The court addressed the issue of whether the advertisement was intended to be a promise or whether it was merely “puffing”. The court pointed to Carbolic Smoke Ball’s claim in the advertisement that it had deposited 1000 pounds with Alliance Bank, which the court decided was intended to demonstrate the company’s sincerity in paying the reward.

Conclusion

Unilateral contracts are an essential part of the contract law, and it is legally enforceable as it fulfills all the basic criteria of contract law, as well as involves meeting of minds. The unilateral contracts seem to be most useful during commercial use- selling products like vaccines that promise prevention of diseases for instance, are specially benifitted by the legality of unilateral contracts. It makes transactions smooth, easy and efficient. Not only does the proposer benefit, but the acceptor is also benefitted, as he can simply act out his acceptance. The intricacies of communication of acceptance fall apart.
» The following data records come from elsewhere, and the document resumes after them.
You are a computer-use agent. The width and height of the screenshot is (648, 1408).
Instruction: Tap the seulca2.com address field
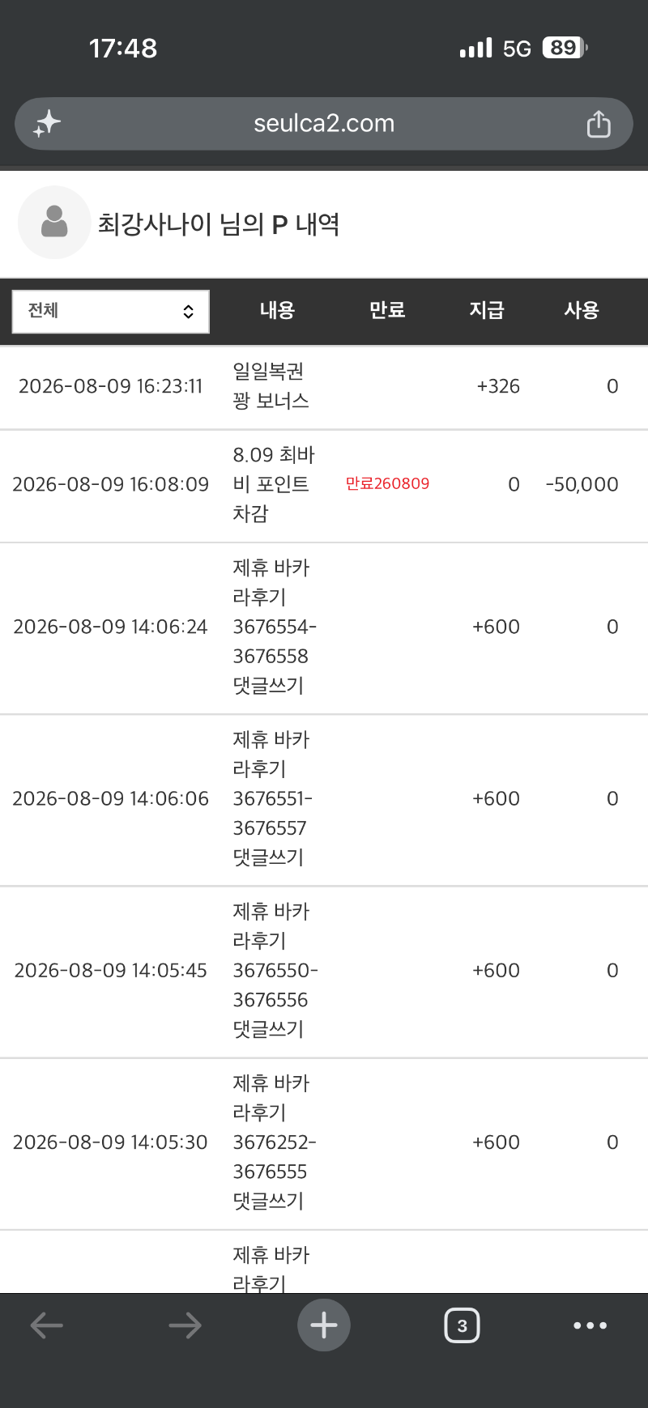pos(324,124)
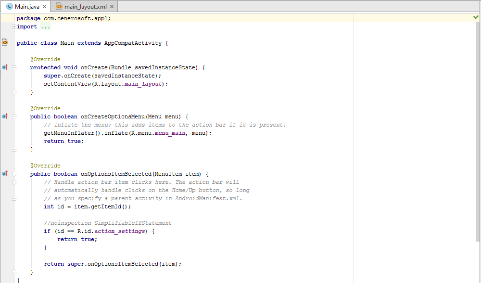Click the override gutter icon beside onOptionsItemSelected
The image size is (481, 283).
click(x=3, y=174)
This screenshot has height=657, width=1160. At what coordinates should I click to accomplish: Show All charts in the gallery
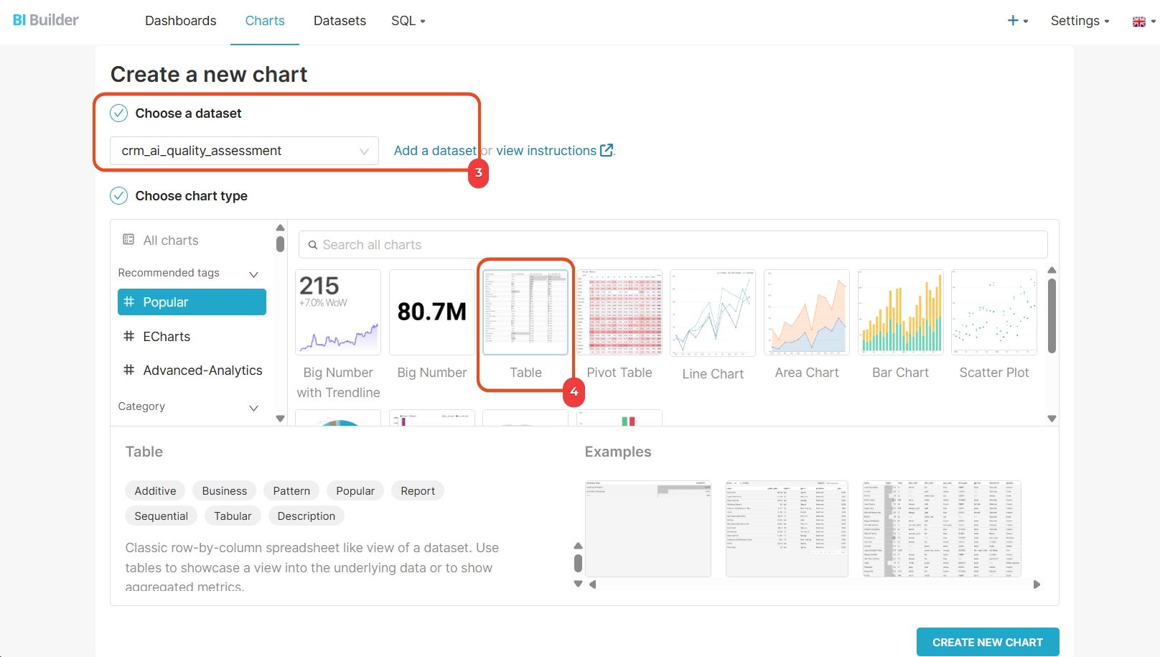pyautogui.click(x=171, y=241)
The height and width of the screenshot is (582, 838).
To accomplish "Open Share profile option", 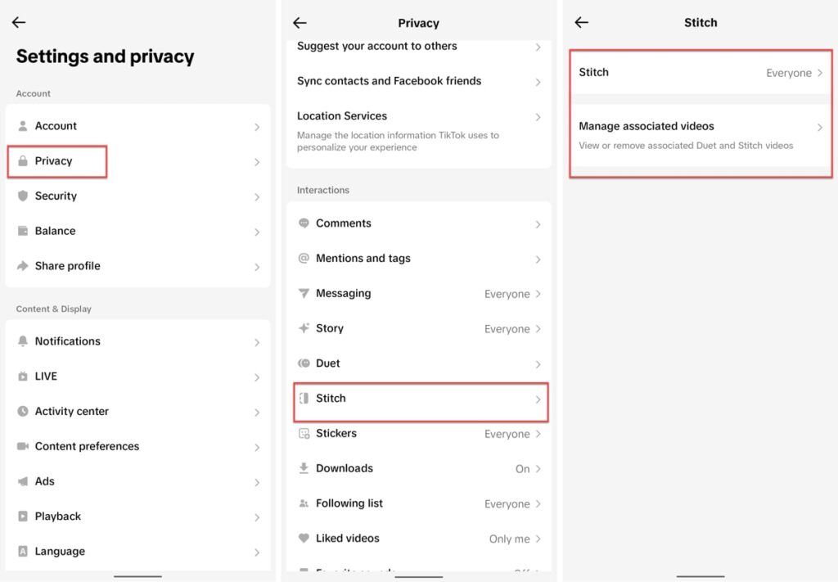I will [x=137, y=266].
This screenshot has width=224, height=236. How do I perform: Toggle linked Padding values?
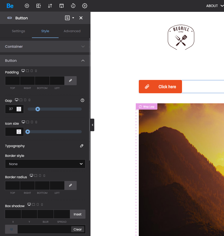click(71, 80)
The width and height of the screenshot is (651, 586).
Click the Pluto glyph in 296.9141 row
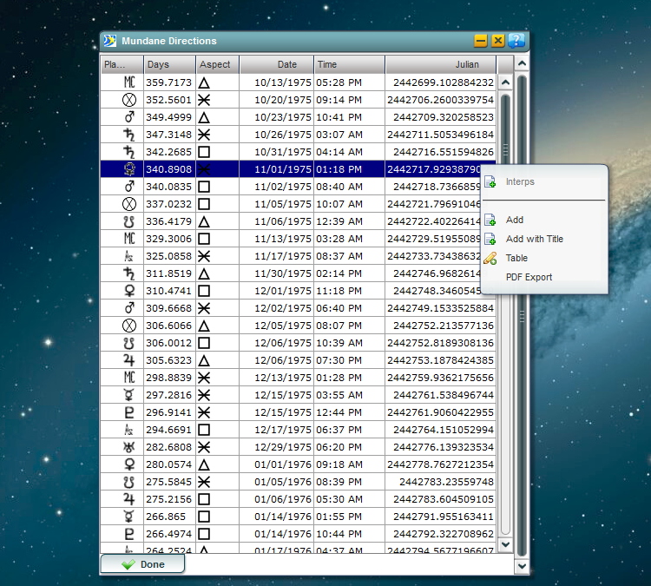[128, 412]
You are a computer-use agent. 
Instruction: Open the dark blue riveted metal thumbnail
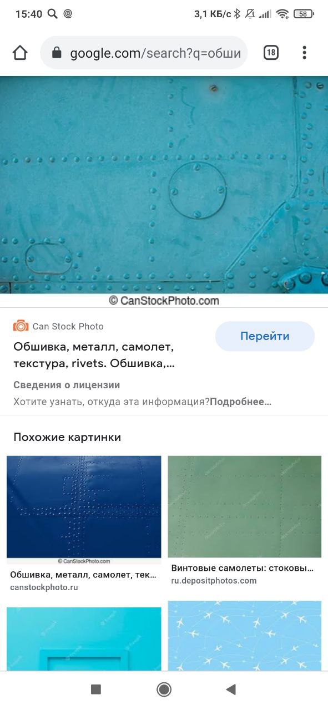[x=84, y=510]
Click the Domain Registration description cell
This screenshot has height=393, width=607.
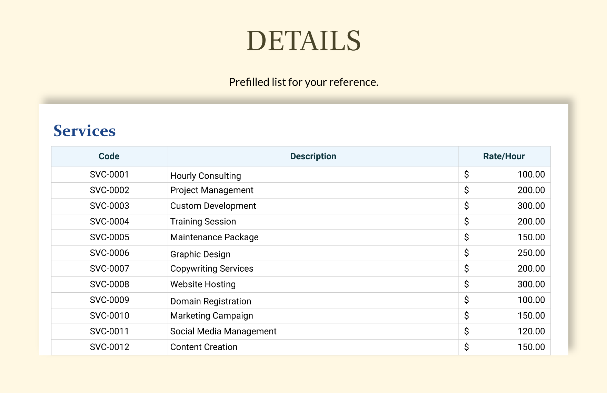211,301
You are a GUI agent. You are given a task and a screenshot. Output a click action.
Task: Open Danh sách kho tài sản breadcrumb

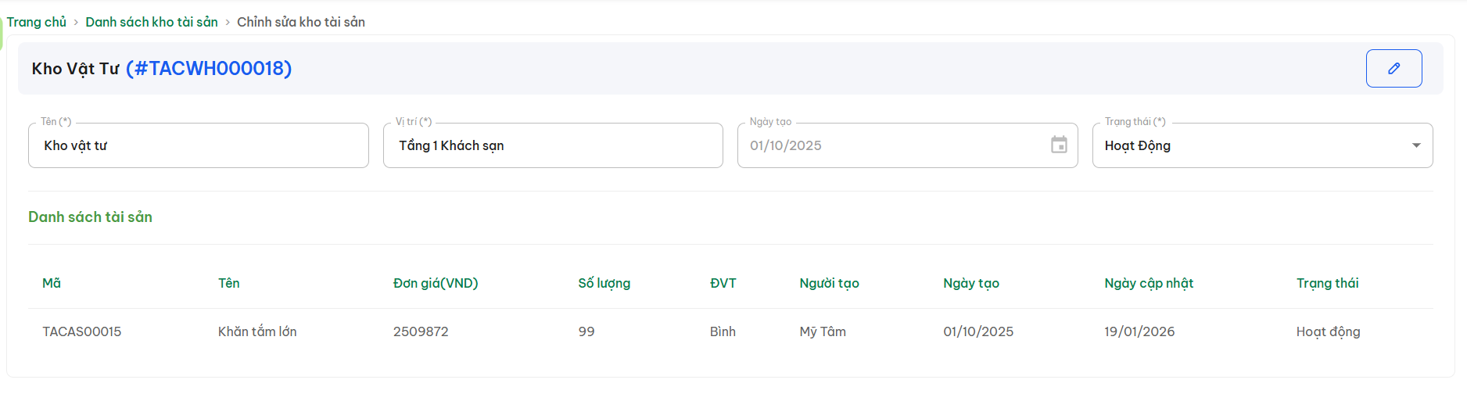(x=152, y=22)
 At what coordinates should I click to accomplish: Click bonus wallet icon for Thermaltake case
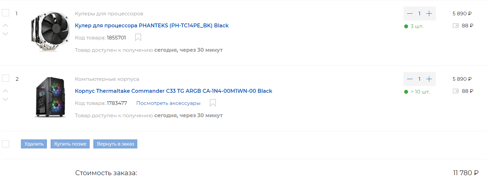[x=456, y=91]
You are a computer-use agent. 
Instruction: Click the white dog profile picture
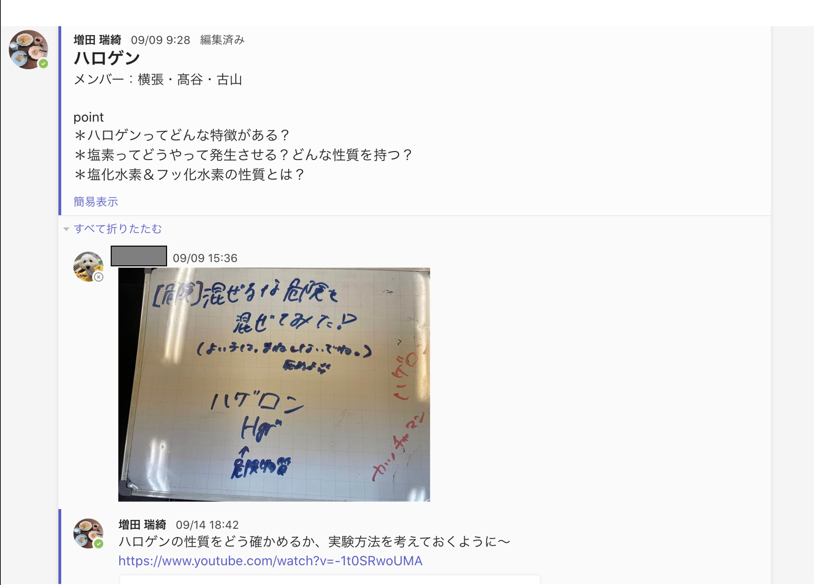coord(88,267)
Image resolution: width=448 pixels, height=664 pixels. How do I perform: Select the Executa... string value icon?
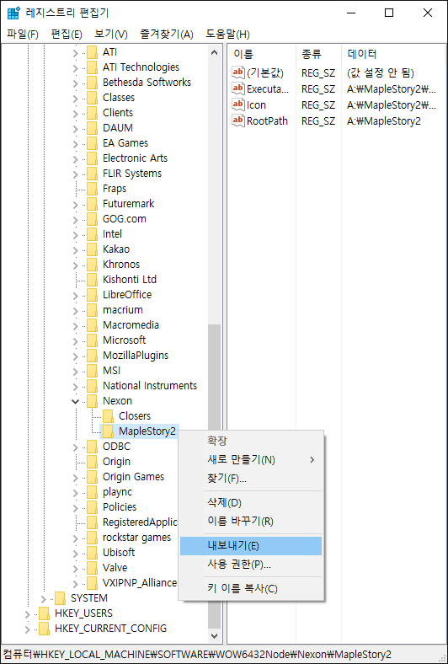(x=238, y=88)

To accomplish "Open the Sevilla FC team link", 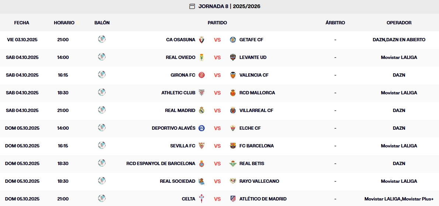I will pyautogui.click(x=183, y=146).
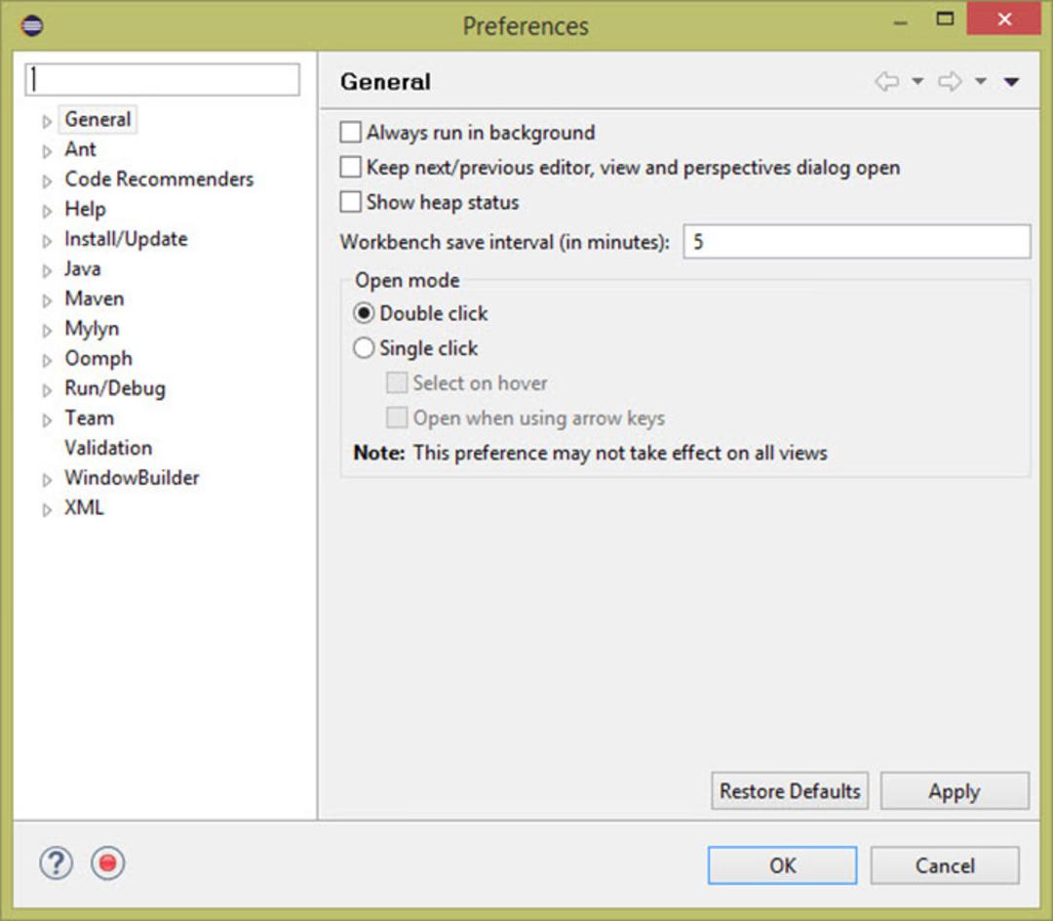
Task: Enable Always run in background
Action: (351, 133)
Alongside lays the fact that unilateral contracts are accepted in almost all countries with contract law. This shows the universal acceptance the contract receives. Hence the absence of these contracts would adversely affect all sections of society. The commercial units will suffer losses and the consumers will have to work just to obtain market goods, or facilities. Thus unilateral contracts are an essential part of contract law.